WASHINGTON (Jan. 17, 2024) — As Congress moves forward to advance a stop-gap short-term spending bill that would keep the federal government running until March, community health centers (CHCs) face continued uncertainty over sustainable long-term funding. The latest data note authored by the Geiger Gibson/RCHN Community Foundation Research Collaborative at the George Washington University Milken Institute School of Public Health provides new data on the current financial status of the nation’s community health centers and the potential consequences of funding delays.

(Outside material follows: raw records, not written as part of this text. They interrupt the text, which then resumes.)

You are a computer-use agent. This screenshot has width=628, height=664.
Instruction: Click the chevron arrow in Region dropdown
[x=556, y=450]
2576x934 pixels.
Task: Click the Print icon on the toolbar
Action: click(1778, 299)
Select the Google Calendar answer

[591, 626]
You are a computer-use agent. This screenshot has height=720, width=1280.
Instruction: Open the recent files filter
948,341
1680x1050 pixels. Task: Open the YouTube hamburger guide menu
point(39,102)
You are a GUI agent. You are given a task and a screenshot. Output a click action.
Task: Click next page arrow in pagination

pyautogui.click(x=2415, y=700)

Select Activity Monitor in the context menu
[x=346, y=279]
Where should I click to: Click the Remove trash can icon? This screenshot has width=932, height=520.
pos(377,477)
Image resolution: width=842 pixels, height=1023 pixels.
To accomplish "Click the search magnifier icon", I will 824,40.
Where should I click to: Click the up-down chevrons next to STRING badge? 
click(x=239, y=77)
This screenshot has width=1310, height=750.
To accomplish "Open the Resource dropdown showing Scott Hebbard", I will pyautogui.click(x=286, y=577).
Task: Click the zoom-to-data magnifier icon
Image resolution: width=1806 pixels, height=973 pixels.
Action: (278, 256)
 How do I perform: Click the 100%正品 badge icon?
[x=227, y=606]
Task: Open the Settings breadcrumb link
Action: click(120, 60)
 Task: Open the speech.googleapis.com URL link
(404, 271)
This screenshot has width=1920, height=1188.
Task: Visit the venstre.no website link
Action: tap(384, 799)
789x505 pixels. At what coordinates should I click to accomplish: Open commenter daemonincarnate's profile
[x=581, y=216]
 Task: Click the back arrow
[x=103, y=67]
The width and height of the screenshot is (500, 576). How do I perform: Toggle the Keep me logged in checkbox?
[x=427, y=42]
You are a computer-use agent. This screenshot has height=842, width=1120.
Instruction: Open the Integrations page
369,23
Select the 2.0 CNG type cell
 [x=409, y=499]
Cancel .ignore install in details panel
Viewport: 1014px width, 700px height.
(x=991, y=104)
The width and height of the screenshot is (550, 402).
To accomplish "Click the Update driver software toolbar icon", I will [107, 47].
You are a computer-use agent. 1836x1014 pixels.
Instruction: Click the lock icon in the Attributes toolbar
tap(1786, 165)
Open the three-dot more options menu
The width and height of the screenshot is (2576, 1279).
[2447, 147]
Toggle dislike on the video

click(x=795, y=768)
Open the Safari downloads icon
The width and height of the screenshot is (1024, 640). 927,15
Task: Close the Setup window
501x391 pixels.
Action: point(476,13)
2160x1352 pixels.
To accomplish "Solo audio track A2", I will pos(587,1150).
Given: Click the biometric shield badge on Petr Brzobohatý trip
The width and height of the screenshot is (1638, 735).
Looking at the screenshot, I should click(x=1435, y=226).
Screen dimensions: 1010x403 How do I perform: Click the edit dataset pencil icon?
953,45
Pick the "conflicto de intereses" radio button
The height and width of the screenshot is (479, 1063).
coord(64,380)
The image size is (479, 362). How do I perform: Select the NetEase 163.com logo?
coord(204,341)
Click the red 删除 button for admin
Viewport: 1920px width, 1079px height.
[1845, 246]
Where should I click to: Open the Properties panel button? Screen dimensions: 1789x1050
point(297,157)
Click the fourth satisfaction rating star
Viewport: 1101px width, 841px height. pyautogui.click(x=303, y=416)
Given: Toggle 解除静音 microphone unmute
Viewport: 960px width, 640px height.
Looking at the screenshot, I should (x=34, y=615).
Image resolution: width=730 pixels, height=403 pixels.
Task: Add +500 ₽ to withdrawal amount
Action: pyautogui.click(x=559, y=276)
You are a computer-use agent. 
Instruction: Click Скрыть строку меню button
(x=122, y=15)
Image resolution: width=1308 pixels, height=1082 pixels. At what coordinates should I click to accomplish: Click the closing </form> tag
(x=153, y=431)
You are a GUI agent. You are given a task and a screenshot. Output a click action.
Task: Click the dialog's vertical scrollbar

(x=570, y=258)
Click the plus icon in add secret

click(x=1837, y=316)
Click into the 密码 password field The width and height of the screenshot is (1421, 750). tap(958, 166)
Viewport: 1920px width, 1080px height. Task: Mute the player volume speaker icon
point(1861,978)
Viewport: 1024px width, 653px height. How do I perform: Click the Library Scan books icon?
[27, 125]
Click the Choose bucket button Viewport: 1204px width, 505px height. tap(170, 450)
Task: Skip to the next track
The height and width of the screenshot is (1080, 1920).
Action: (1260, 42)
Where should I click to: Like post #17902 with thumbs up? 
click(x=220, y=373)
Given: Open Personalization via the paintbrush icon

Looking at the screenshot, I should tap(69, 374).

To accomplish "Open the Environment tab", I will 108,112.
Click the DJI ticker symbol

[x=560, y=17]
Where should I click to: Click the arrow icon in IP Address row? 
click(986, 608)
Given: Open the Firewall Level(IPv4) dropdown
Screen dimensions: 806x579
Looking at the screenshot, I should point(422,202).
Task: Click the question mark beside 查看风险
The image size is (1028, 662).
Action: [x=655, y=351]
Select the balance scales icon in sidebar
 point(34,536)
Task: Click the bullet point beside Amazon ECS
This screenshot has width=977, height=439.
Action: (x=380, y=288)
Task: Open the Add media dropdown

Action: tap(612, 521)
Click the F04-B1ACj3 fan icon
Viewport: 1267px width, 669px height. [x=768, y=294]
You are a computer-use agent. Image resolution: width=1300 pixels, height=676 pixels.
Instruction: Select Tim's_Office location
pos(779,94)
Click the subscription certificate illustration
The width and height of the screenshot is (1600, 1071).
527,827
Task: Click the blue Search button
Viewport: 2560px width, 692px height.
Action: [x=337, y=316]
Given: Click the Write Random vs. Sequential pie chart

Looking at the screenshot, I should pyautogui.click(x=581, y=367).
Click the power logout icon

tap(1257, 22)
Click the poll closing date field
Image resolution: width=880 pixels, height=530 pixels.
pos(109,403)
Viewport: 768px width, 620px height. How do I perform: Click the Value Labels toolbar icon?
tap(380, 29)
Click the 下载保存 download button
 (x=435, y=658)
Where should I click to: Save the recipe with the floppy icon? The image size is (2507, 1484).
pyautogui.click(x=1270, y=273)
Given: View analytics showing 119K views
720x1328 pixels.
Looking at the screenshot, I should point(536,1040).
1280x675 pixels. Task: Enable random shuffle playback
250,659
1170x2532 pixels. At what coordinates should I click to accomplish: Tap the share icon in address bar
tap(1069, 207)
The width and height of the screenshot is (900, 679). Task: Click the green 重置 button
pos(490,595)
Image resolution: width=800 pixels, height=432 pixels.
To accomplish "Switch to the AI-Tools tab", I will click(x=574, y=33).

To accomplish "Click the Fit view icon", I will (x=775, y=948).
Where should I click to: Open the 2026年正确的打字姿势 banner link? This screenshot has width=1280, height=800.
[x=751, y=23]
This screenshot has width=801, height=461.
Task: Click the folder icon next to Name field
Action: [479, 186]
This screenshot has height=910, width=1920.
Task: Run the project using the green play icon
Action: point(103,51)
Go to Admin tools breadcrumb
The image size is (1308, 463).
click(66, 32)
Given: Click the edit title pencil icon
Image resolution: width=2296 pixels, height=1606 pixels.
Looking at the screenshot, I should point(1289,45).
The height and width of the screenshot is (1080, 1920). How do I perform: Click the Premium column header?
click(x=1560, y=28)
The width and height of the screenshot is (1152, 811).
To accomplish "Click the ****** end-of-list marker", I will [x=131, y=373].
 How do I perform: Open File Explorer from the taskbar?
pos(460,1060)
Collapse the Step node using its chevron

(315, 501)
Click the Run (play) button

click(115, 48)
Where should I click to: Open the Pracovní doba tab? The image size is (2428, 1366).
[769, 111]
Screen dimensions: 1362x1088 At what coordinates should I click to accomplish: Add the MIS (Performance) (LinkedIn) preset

Although health centers rely on a mix of revenue streams to support operations, federal funds account for 19% of CHC revenue overall and are critical to sustaining community health centers in resource-poor communities. Federal grants enable CHCs to support care for uninsured patients, provide services for insured low-income patients who need care that is not covered, and cover costs related to expanding access.
While the proportion of CHC revenue that is accounted for by federal funding varies by health center, federal funding at any level is critical to CHC revenue, margins, and operations. Healthy operating margins are essential to sustain health center programs and services and allow investment in strengthening services and expanding access.
The new analysis finds that the median health center operating margin is just 3.5%, while more than half of all community health centers nationwide - 54% - operate with margins below 5%. Nationally, 11 million people were served by health centers operating with negative margins. In several states, where the majority of health centers currently report margins below 5%, the core of the health care safety net is in jeopardy.
The analysis underscores the urgency of stable, long-term federal community health center funding and the critical need for increased support, according to the authors.
The data note, Community Health Centers in Financial Jeopardy Without Sufficient Federal Funding is available now on the Geiger Gibson Program website, along with our full policy research archive.